§ WORKING DATA:
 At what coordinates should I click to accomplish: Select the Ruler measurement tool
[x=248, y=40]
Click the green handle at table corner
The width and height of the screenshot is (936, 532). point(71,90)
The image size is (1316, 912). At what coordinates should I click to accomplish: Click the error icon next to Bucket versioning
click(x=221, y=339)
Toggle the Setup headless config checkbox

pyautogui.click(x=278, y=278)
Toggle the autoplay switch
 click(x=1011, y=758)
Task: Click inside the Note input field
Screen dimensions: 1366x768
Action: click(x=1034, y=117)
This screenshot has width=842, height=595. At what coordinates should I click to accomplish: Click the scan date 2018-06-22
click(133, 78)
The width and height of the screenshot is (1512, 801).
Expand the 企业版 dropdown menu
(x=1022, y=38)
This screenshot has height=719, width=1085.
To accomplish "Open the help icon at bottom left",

§ WORK INSTRUCTION: Copy exactly the stretch of data above from the line with "The image size" through the line with "This screenshot has height=719, width=1085.", and omit all other lines.

§ ANSWER TO THIS TASK:
The image size is (1316, 912). At what coordinates should I click to accomplish: Click the error icon next to Bucket versioning
click(x=221, y=339)
Toggle the Setup headless config checkbox

pyautogui.click(x=278, y=278)
Toggle the autoplay switch
 click(x=1011, y=758)
Task: Click inside the Note input field
Screen dimensions: 1366x768
Action: click(x=1034, y=117)
This screenshot has width=842, height=595. At what coordinates should I click to accomplish: Click the scan date 2018-06-22
click(133, 78)
The width and height of the screenshot is (1512, 801).
Expand the 企业版 dropdown menu
(x=1022, y=38)
This screenshot has height=719, width=1085.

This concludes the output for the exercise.